Where there’s volatility, there are typically critics who seek to blame it on hedge funds.

Where there’s volatility, there are typically critics who seek to blame it on hedge funds. Look no further than Asia, whose equity markets have a long history of hair-raising twists and turns, such as the recent sell-off that shaved nearly 9 percent off the Shanghai composite index in a single day.

Traders and regulators attribute the ferocity of this year’s selling spree to an influx of foreign hedge funds, which today account for one quarter of the region’s trading volume, up from just 5 percent in 2005, according to Greenwich, Connecticutbased consulting firm Greenwich Associates.

At a recent conference, Reserve Bank of India governor Yaga Venugopal Reddy noted that events in Asia “have reinforced the possible adverse impact of [hedge funds].” The country is so worried about hedge funds that new funds must now register with India’s national regulatory agency, the Securities and Exchange Board of India, instead of permitting the funds to gain access to Indian markets through participatory notes, which allow them to keep their holdings private.

Of course, blaming hedge funds for Asia’s market instability is hardly a new idea. At a meeting of the International Monetary Fund ten years ago in Hong Kong, Asian officials denounced hedge funds that speculated in currencies as enemies of central banks and the leading cause of the region’s volatility. The confab culminated in a shouting match between billionaire investor George Soros and former Malaysian prime minister Mahathir Mohamad, who famously called the macro hedge fund manager a “moron.”

Much has changed since then -- the key difference being stronger Asian economies that are attracting longer-term investors. A decade ago Western investors profited from short-term trades that capitalized on shaky economies and markets. Today the region boasts stronger fundamentals and solid currencies, fueled by urbanization and a growing middle class. That should make Asia an attractive, stable place in which to invest for the long haul.

“In 1997, U.S.- and Europe-based institutions took advantage of the fragility of Asian economies and financial markets,” says Frank Brochin, a partner and managing director of New York hedge fund StoneWater Capital. “Today, the situation is vastly different.”

Hedge funds may in fact be a stabilizing force in the region. In addition to boosting overall trading volume and commission payments, hedge fund activity is having a positive impact on Asian sell-side strategies by adding liquidity to the market and making it easier for brokers and market makers to efficiently serve their clients, according to a recent report by Greenwich Associates.

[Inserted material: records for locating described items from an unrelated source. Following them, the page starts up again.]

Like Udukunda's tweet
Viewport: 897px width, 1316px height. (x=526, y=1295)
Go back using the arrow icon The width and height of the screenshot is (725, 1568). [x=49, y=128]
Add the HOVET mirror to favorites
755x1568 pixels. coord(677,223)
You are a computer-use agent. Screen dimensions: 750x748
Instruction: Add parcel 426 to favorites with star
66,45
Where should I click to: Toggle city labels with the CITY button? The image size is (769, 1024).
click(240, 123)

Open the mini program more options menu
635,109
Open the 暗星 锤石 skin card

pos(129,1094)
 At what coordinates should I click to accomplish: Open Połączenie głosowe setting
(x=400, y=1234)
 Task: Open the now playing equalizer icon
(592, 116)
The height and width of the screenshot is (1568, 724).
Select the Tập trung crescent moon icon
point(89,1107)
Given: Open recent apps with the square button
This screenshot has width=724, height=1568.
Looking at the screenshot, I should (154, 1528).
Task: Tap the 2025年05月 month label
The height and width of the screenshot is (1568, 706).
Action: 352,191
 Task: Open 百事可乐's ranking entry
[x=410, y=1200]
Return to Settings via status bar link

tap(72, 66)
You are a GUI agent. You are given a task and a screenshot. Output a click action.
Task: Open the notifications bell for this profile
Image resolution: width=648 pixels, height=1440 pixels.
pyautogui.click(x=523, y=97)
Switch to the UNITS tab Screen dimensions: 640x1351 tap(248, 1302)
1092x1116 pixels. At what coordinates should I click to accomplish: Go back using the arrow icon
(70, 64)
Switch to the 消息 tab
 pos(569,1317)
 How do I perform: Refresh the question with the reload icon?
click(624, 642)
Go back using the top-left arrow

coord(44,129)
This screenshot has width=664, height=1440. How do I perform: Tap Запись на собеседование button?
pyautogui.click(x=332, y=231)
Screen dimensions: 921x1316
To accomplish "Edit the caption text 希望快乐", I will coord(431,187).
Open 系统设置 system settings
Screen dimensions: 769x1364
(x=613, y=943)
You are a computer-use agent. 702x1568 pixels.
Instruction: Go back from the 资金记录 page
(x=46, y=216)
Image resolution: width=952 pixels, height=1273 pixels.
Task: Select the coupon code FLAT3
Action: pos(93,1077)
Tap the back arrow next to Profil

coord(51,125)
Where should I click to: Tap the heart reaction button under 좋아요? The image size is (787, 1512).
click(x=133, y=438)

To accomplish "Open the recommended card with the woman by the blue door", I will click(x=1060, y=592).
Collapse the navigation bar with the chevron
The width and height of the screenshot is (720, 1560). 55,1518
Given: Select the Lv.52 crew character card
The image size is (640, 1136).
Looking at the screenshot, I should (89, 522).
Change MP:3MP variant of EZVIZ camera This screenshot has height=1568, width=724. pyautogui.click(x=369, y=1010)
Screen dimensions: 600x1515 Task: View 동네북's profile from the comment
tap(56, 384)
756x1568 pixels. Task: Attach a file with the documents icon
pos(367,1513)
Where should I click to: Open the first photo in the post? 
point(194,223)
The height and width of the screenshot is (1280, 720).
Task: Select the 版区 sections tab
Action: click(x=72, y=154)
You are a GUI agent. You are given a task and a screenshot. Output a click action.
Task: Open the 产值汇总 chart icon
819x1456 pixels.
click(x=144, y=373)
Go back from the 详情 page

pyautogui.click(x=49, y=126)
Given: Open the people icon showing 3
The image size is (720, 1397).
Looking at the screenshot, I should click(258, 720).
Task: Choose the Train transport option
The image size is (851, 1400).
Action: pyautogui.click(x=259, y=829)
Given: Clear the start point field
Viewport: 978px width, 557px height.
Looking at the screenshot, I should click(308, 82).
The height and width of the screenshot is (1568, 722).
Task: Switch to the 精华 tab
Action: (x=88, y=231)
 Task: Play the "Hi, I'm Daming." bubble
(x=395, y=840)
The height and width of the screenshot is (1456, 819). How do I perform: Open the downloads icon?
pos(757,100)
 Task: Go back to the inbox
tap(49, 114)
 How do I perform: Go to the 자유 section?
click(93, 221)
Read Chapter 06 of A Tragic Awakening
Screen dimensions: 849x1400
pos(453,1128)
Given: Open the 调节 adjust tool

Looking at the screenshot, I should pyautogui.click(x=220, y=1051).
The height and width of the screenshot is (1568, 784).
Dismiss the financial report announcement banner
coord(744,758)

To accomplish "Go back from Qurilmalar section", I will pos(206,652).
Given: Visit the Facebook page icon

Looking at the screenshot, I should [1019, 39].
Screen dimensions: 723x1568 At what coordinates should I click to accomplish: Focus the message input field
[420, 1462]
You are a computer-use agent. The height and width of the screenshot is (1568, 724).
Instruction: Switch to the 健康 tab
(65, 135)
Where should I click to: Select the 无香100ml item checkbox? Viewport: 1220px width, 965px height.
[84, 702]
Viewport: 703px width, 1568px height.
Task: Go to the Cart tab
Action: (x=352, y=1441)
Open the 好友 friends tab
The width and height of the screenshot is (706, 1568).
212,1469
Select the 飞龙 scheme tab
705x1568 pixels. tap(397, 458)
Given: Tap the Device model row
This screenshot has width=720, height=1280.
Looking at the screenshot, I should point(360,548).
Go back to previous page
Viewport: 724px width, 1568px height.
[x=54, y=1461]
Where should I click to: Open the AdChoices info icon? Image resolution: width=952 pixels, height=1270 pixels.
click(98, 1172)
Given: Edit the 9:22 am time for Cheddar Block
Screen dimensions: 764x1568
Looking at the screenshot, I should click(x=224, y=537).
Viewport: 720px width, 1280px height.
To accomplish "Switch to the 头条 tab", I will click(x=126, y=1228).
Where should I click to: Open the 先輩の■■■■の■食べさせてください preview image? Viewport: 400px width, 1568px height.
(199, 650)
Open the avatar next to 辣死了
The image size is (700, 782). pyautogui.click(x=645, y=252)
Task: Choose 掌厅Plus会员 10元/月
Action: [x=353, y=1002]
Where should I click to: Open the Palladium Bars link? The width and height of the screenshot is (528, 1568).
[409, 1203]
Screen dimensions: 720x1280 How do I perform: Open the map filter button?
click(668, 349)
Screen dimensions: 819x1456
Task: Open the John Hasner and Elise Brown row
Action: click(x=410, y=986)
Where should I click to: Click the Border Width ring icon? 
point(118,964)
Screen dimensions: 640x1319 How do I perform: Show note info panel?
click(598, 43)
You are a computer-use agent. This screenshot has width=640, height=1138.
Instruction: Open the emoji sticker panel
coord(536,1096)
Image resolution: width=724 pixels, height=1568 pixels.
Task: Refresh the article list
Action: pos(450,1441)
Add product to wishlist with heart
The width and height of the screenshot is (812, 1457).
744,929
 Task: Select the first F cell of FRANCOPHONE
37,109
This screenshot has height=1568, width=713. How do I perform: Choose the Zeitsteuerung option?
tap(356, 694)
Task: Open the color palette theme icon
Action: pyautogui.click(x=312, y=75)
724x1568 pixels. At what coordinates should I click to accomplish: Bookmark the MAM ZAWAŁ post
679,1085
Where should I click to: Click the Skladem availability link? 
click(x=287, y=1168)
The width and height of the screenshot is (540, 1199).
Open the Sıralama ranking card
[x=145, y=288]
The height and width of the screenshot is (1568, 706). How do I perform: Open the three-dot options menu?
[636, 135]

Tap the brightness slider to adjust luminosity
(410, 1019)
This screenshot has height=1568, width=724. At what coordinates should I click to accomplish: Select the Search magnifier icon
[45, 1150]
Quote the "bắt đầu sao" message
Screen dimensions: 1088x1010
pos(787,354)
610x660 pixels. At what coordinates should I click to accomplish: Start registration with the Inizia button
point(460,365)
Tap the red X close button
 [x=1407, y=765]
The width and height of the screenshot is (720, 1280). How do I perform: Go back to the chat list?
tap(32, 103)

Alain Reinhold, executive vice president and a member of the executive board at Paris-based ADI Alternative Investments, argues that hedge funds help bolster regional economies and can militate pullbacks because their strategies usually are not correlated with market indexes. And because hedge funds rely almost exclusively on electronic trading, he says, they’re helping to make the markets more efficient for all participants.

Timothy Condon, chief economist and head of Asia research for Amsterdam-based ING Group, says analogies to 1997 are misplaced. “I think it would be a mistake to ascribe to hedge funds too great a role for the appreciation in risky asset prices or in the recent market sell-offs,” he explains. “The substantial liquidity that hedge funds provide has to go somewhere. If they were banned tomorrow, their funds would move to other investors. There would be no change in the upward pressure on risky asset prices.”